The sweet taste of retirement
Aug 01, 2006
Wood says that with the ease of setting up retirement plans these days, the affordability, and the tax laws encouraging participation, there's no good reason to ignore your financial future. Here, Wood outlines key problems he sees most often with practitioners' retirement plans—and gives advice for making your financial plan work for you.
Lack of diversification
Wood prefers to see a healthy mix of liquid and illiquid investments. Liquid assets include stocks, bonds, cash, checking, money market funds, and CDs. Illiquid funds include investments in land, building, home, equipment, and goodwill, for starters.
"I've seen practice owners hold 95 percent of their assets in illiquid investments, as many small business owners do," he says. In this case, if an unavoidable or unpredictable event raises the need for cash, you're out of luck.
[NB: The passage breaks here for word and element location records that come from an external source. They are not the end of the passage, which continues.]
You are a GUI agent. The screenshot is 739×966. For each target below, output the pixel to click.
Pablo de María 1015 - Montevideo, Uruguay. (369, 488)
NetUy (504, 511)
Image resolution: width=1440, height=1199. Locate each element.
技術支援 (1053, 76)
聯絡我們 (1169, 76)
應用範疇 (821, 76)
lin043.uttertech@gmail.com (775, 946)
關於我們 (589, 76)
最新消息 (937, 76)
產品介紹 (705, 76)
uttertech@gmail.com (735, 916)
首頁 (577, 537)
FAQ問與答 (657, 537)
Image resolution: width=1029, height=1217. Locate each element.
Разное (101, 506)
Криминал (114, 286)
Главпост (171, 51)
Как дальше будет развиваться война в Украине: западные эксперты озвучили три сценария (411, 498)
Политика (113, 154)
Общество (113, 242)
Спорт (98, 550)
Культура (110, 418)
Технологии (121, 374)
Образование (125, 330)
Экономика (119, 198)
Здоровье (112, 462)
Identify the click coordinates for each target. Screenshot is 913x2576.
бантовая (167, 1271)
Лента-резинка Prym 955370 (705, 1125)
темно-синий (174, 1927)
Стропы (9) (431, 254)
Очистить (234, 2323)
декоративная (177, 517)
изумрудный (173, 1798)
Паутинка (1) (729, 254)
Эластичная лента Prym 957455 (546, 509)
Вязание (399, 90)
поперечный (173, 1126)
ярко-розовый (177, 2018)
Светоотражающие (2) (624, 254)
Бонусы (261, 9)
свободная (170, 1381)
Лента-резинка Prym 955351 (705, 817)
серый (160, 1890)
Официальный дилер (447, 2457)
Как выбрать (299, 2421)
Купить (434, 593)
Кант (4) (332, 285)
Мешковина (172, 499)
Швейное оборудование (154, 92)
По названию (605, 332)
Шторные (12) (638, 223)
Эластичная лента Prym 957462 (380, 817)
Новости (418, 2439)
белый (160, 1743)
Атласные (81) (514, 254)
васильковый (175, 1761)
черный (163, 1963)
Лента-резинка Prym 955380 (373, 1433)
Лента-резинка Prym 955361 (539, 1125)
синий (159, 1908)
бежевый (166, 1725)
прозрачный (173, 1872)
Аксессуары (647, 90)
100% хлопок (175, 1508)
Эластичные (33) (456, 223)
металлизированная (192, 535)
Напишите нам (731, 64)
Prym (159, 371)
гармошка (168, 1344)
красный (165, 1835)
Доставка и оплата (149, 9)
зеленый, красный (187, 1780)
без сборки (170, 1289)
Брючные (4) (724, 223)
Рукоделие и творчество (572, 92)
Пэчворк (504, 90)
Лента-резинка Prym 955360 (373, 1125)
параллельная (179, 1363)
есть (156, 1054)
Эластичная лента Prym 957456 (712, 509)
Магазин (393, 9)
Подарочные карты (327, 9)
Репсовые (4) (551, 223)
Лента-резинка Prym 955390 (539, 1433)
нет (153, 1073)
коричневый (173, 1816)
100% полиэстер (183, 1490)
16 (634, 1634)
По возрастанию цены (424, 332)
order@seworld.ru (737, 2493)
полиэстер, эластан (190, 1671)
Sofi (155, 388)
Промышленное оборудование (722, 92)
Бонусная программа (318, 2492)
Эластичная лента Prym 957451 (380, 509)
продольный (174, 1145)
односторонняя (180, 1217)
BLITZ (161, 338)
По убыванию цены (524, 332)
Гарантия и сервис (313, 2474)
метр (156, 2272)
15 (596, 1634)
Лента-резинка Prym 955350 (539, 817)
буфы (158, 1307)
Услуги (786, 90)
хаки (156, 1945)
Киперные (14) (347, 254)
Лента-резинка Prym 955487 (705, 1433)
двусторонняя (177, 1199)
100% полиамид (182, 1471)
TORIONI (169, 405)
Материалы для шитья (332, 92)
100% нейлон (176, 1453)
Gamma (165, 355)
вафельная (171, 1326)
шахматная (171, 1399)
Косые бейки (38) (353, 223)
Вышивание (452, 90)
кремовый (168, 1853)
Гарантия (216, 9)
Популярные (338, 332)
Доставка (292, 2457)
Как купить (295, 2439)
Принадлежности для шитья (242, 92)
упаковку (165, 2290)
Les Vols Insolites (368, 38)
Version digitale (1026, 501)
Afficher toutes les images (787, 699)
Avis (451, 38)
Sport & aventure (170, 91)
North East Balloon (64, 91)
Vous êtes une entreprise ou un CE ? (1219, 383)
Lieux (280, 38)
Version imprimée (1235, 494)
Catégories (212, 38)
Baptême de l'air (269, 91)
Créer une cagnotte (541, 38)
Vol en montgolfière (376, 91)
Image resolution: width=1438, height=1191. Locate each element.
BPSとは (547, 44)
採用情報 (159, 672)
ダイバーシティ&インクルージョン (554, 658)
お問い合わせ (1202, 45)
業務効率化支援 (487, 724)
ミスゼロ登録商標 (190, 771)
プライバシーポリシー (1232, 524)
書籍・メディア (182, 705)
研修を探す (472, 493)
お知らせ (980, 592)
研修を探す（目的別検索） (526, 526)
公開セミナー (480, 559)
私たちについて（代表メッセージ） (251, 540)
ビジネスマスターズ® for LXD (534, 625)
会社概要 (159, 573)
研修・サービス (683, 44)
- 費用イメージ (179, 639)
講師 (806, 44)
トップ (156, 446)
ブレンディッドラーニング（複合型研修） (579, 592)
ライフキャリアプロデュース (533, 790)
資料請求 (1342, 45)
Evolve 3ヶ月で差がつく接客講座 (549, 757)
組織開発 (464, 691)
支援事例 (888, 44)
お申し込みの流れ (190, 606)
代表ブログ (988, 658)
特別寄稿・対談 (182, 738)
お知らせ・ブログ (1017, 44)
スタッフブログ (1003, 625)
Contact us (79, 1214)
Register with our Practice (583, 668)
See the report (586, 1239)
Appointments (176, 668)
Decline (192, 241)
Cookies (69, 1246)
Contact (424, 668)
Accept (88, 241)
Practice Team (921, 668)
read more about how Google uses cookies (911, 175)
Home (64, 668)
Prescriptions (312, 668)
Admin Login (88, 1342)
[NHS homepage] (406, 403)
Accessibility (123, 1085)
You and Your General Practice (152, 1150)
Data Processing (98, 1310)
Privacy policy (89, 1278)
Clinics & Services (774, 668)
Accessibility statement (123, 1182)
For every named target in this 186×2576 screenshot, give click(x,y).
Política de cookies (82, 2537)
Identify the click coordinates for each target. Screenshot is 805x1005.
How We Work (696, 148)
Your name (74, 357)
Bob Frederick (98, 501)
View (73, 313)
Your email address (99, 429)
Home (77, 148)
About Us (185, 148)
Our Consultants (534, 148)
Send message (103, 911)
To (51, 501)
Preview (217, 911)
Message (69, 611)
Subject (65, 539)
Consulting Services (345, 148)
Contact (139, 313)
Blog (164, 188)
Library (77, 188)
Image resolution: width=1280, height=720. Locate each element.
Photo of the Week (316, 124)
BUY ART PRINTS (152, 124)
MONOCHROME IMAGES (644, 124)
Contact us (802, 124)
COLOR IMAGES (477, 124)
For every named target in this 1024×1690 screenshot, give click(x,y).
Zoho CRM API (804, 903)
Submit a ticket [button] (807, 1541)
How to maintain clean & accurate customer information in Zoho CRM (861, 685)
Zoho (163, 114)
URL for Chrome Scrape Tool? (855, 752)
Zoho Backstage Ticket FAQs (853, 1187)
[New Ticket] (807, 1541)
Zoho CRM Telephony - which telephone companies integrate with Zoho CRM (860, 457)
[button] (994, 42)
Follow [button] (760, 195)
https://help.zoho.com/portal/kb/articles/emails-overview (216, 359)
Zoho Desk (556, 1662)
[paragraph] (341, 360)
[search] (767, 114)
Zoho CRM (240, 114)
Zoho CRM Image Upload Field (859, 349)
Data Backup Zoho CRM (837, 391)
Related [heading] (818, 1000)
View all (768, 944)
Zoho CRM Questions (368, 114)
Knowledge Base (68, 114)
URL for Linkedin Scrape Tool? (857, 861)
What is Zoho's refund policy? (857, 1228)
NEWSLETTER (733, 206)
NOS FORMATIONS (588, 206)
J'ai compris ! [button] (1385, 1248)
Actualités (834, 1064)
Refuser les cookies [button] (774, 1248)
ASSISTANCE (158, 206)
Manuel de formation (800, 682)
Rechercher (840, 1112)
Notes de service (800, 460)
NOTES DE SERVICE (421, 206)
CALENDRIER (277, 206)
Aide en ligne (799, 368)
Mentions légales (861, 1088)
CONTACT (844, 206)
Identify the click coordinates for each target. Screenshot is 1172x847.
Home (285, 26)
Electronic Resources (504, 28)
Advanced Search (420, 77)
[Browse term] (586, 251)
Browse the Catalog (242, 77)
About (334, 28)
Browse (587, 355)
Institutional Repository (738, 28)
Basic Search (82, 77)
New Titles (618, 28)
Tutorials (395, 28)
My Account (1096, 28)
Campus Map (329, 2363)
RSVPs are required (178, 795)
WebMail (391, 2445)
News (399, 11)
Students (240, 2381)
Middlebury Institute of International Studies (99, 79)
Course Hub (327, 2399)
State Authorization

Another problem with counting on the business for retirement income is that sometimes, as doctors age, they don't work quite as hard and the practice value declines—just as they're wanting to sell, Wood says.
Lack of company retirement plans
According to the "Economic Report on Veterinarians and Veterinary Practices," released by the AVMA in 2005, 12 percent of private practice associates receive profit-sharing benefits, and 15 percent have a pension plan. (These numbers rise to 22 percent and 25 percent, respectively, for private practice owners.) Compare that with results from an Employee Benefit Research Institute (EBRI) study on employee benefits and retirement plans, published in EBRI Issue Brief No. 289, January 2006: As of 2003, 67 percent of wage and salary workers ages 16 and older work for an employer or union that sponsors a retirement plan, and 51 percent of workers took advantage of those plans.